Bearingless switched reluctance motor( BSRM) integrates the features of switched reluctance motor(SRM) and bearingless technology. Due to its advantages of flexible control, simple structure, high integration, fault tolerance and high adaptability, it can fit to poor working condition and has a potential application prospect in aerospace and other fields.For BSRMs, torque and radial force are closely related to currents, rotor position and motor parameters. In order to realize stable rotation and suspension of the motor, traditional control strategies need accurate mathematical model to design precise control algorithm. As a result, the control system is overly complex and dynamic response of the system is relatively slow. Besides, large torque and radial force ripples are generated.Aiming to solve the above problems, this paper researches on direct torque control and direct force control with a 12/8 dual-winding BSRM as the object.Firstly, direct torque control based on normal switched reluctance motor and the principle of establishing and selecting the voltage vectors are analyzed.
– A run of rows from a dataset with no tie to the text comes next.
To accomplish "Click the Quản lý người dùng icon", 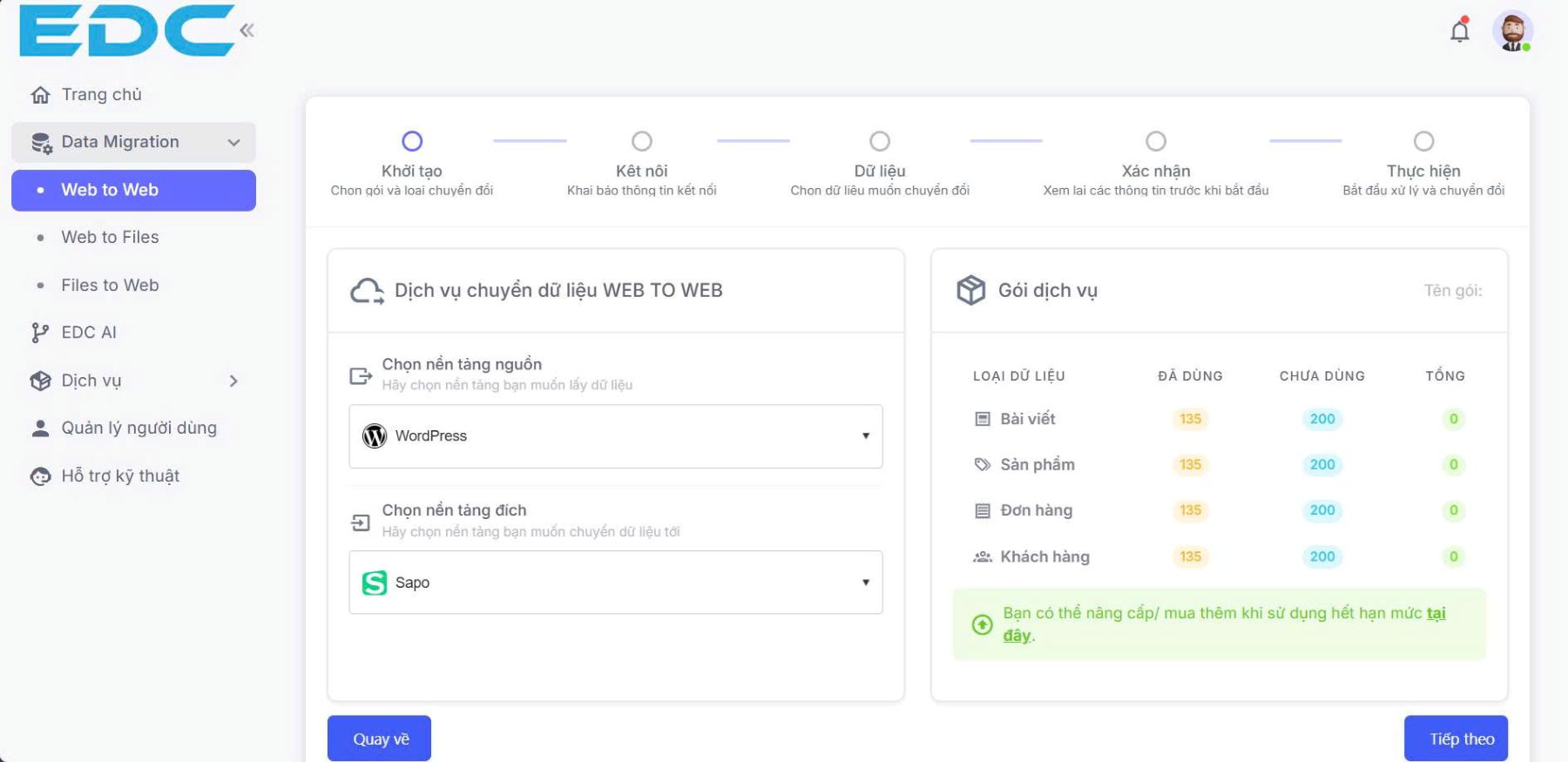I will [x=40, y=428].
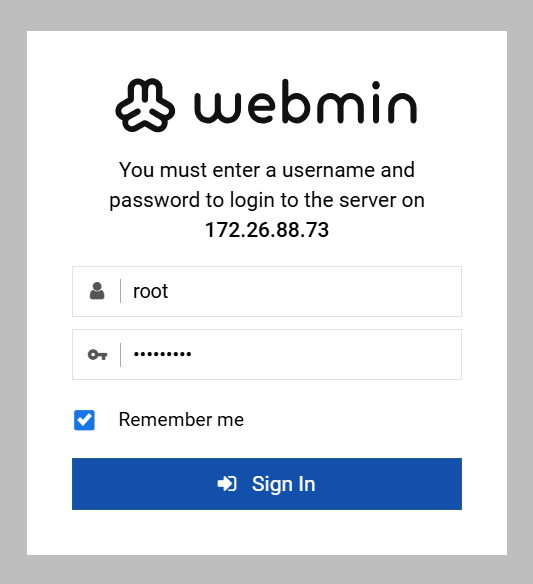The width and height of the screenshot is (533, 584).
Task: Uncheck the Remember me checkbox
Action: coord(84,420)
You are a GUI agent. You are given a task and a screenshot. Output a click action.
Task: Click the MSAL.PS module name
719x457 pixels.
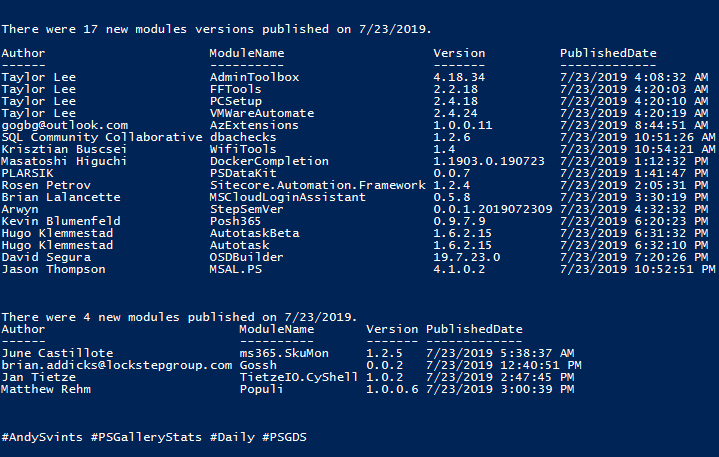pyautogui.click(x=236, y=269)
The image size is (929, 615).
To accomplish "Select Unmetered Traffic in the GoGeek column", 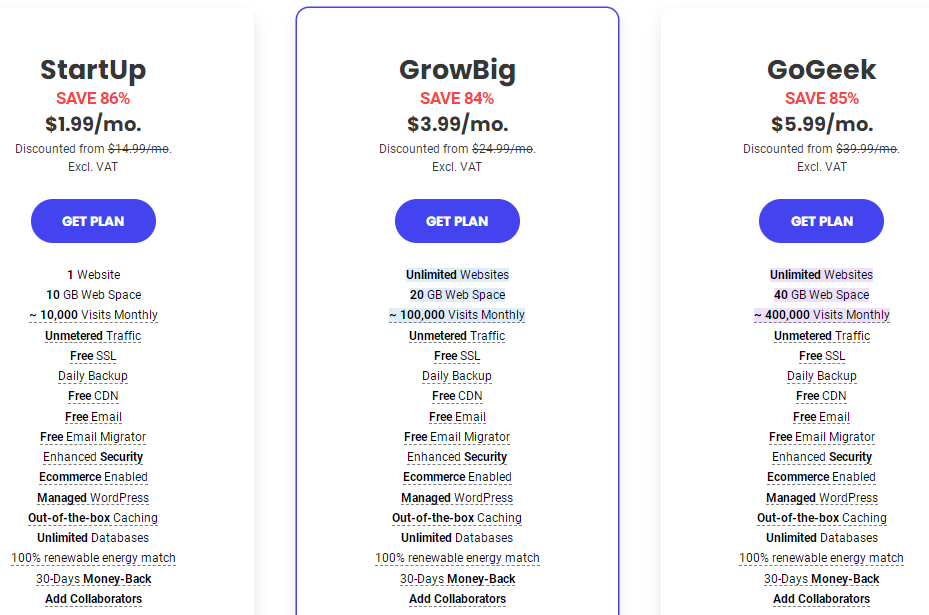I will (821, 335).
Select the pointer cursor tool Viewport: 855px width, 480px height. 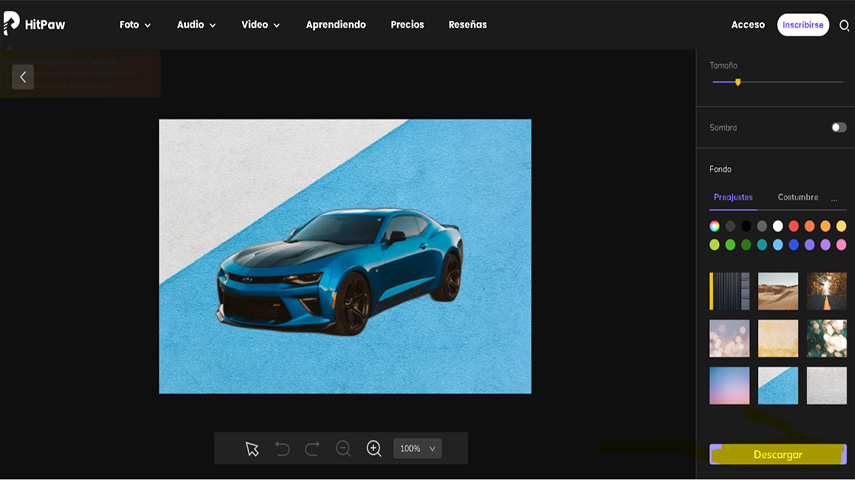pos(252,449)
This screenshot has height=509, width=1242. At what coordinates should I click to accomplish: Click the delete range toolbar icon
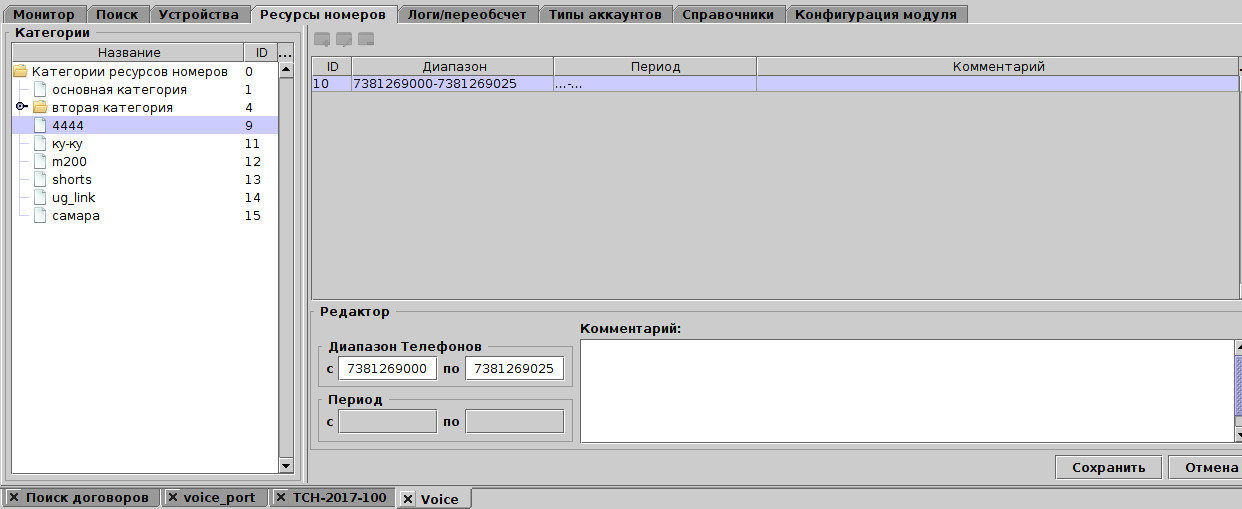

The feasibility of controlling torque and radial force simultaneously is proved according to the similarity of the structure between BSRM and SRM. The space coordinate system is established and the effective flux linkage is deduced and appropriate voltage vectors are selected to build the equivalent voltage vectors. Considering the requirements of torque and radial force, the selection methods of voltages of main windings and levitation windings are demonstrated respectively.Secondly, the simulation model of direct torque control and direct force control based on MATLAB/Simulink is established and stable and dynamic simulation are conducted respectively. The simulation results verify the feasibility of the proposed control strategy.Finally, experiments of direct torque control and direct force control are conducted on a platform whose control core is DSP and CPLD. The stable and dynamic performance of this control strategy is verified.